Boge - Everett and the "Digital Divide"

Everett spends a great deal of time parsing the media and critics’ assessment of the “digital divide.” Her book, as discussed in class earlier in the semester, was written before the invention and wide scale use of smart devices. How might Everett’s argument articulate the digital divide or lack there of in 2020? Are their new versions of this divide?

Everett’s basic argument boils down to the manner in which “digital divide” discourse is wielded in essentializing and limited ways. While there is certainly unequal distribution of internet/technological resources, hyper-focusing on the lack obscures how African Americans in particular, but other racial groups more broadly, have always and continue to be technologically savvy. I quote her at length to further elucidate her argument:
  • “In recent years that marking has assumed the form of a potent trope of repressed racial difference in the information age, which we better recognize as the rhetoric of the “digital divide.” Its cultural currency and global circulation inhere in its apparent distillation of intransigent racial stereotypes of certain groups in the West, especially that of black people as genetic intellectual inferiors.” (149)
  • “Moreover, I contend that its deployment in high-profile, highstakes discussions of technology diffusion and state fiscal policies threatens to become a disabling self-fulfilling prophesy of endemic black technological lag. I hasten to add here that in challenging the digital divide’s overdetermined signifying power to simultaneously benefit and thwart universal access initiatives, I am in no way denying the distressing fact of unequal technology distribution. My concern is that in the glare of the media spotlight on the digitally disadvantaged, we become blinded to the other fact of significant black technomastery and new media activism despite tremendous odds.” (149)
  • “The point is that all too often an essentializing digital divide rhetoric has the effect of reifying dangerous misperceptions about the futility of investing scarce high-tech funding in minority communities, when presumptions are that precious resources might be better allocated elsewhere.” 150
Racial stereotypes flourish when the digital divide is not deployed as a deeply nuanced and structural issue. Everett encourages us to balance the “technomastery” and “media activism” of racial groups with the material inequalities pervasive in technoculture.

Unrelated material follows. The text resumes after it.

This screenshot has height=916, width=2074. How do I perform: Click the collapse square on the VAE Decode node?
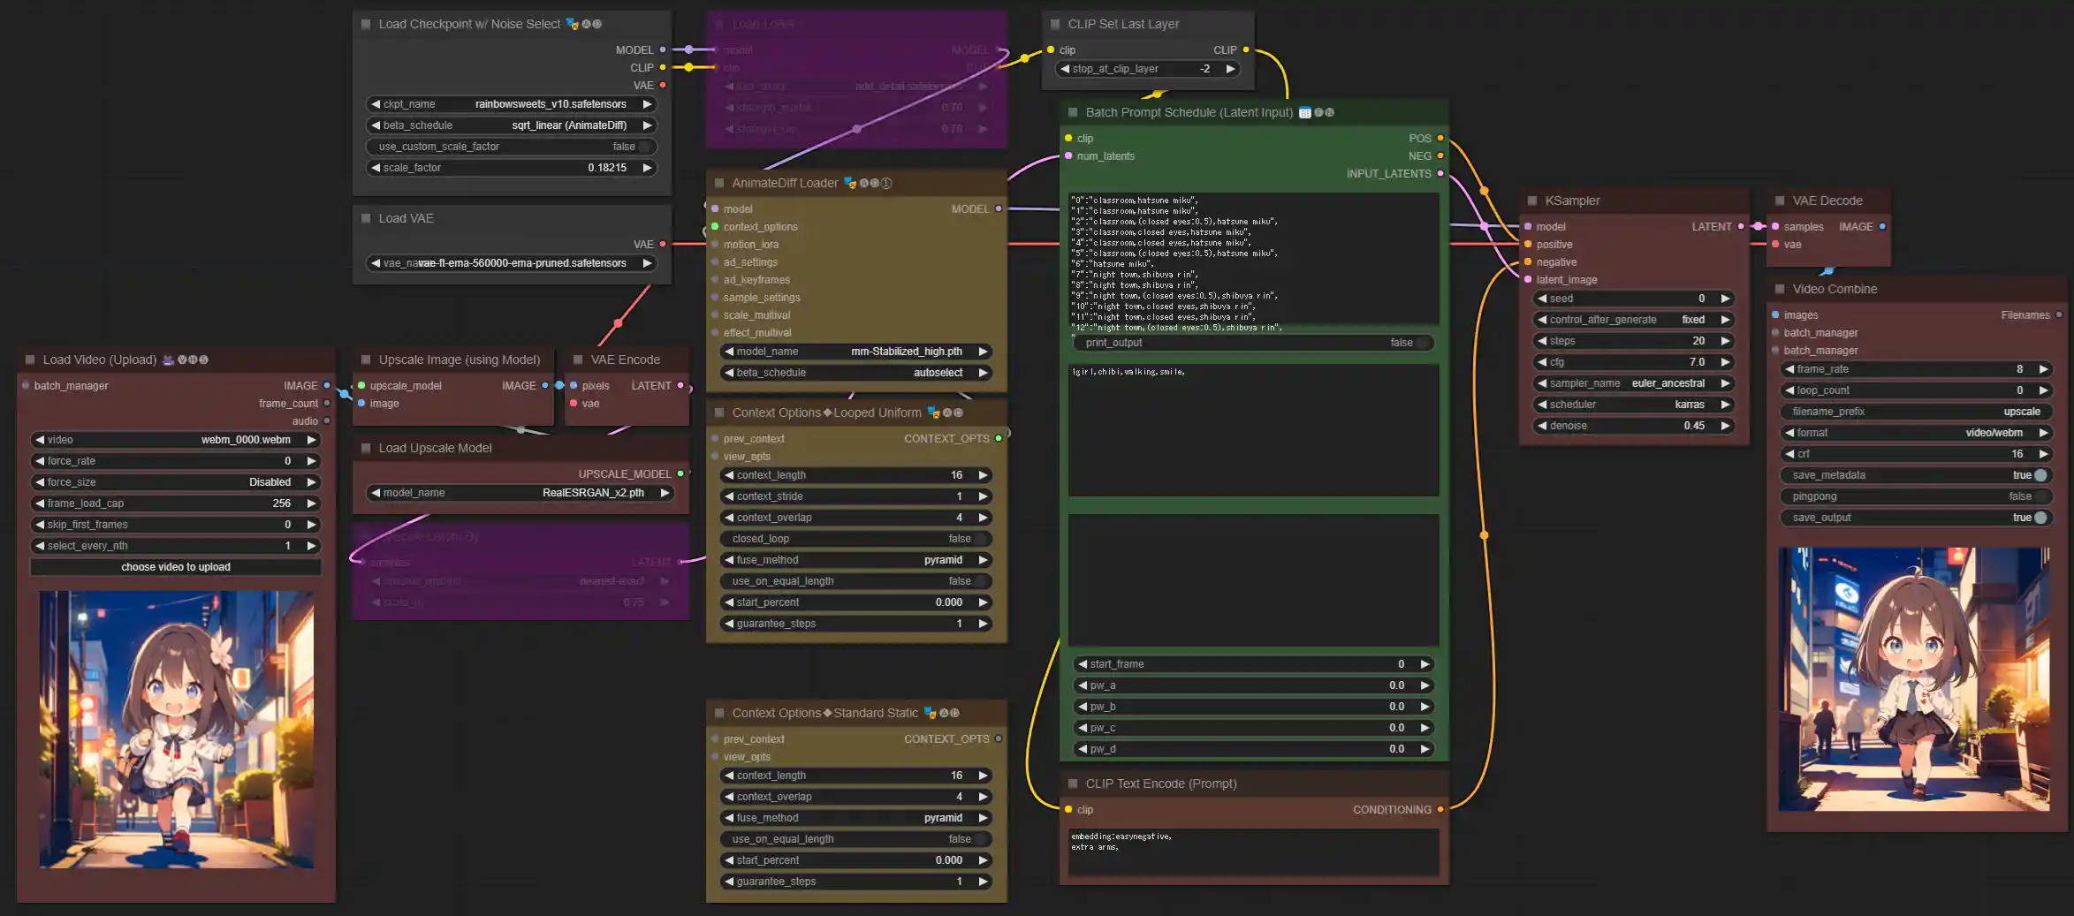point(1780,201)
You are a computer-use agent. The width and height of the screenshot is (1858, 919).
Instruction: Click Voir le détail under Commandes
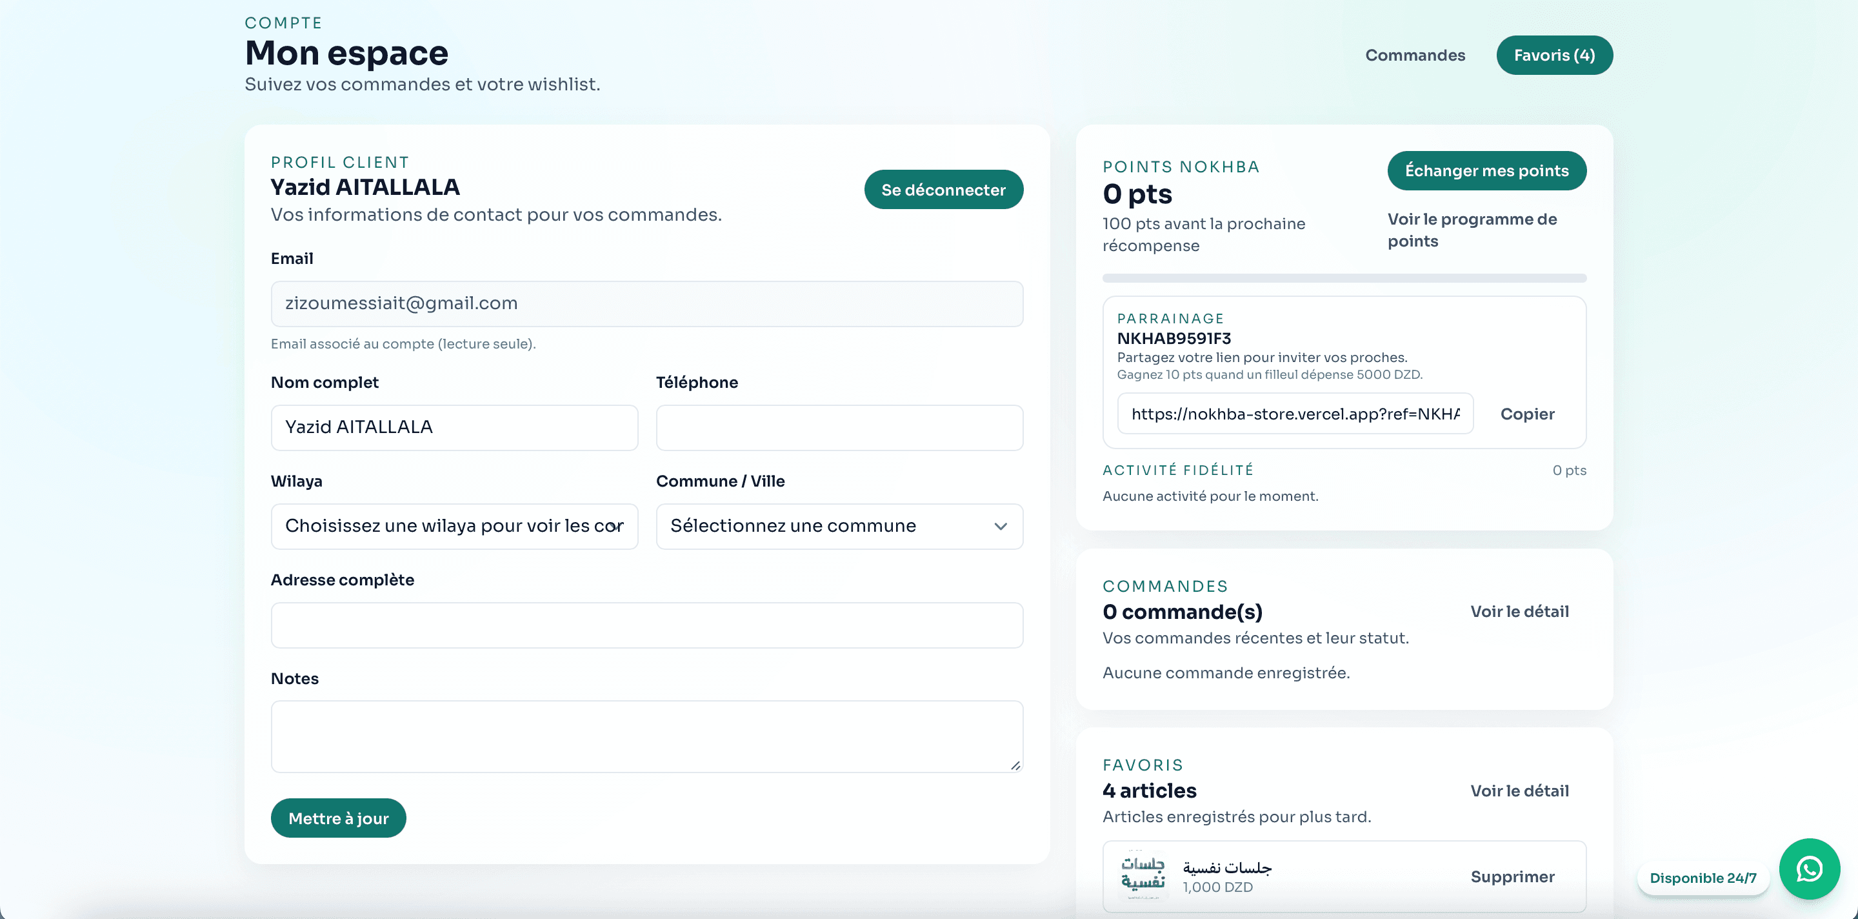click(x=1520, y=611)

As for the contemporary implications of her arguments, the notion of the digital divide persists and, in many ways, have been exacerbated by the unfolding COVID-19 pandemic. CNN, just this morning, posted an article proclaiming the damaging effects the digital divide is ravaging on the education system. Such instances are very real. Low-income neighborhoods, in particular, are disproportionally more likely not to have broadband access or devices to complete technologically based work, such as online schooling. Accounting for the material inequality is important. However, such depictions reify tropes of low-income and rural kids as technologically illiterate, backward, and woefully uneducated. CNN does a reasonably good job of drawing attention to the structure that produces these unique problems. I am still left yearning for more complex representation.

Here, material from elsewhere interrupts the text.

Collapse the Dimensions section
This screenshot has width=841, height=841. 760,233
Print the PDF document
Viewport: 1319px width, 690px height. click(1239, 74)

A 2001 article from the Chronicle of Higher Education (you can access this article through the UI libraries) has some contemporary resonances. Henry Jenkins, a prolific media scholar, explains in the piece, "the rhetoric of the digital divide holds open this division between civilized tool-users and uncivilized nonusers[.] …As well-meaning as it is as a policy initiative, it can be marginalizing and patronizing in its own terms." I do think inequality concerning the internet and technology is widening. Wealth inequality and income inequality grows each day exponentially and has direct correlations with access to the internet and technology. However, there still is a lack of nuance in contemporary discussions regarding the structural problems that need to be fixed. When we focus solely on access, and not the quality of that access, or what information/representation is available once you are connected, or supporting POC run tech-companies, or breaking up technology monopolies (such as Google, Apple, Microsoft, Amazon, and Facebook), we miss the bigger picture. Getting crappy internet access to a rural community does not solve for their lacking healthcare infrastructure. Giving low-income children an iPad doesn’t provide more school funding and prevent racist gentrification and red lining practices.

All of this to say, the digital divide persists, and our lack of nuance regarding how to discuss such a problem remains, as well. Media networks and popular discourses are fixated on particular narratives of struggling schools and poor rural kids, which distracts from the incredible structural barriers that need to be overcome to holistically solve for the digital divide—symptomatic of entrenched systems of oppression and domination. Balancing the material realities of lack of access, and the broader systemic implications, is an important next step if we want any hope of closing the digital divide, altogether.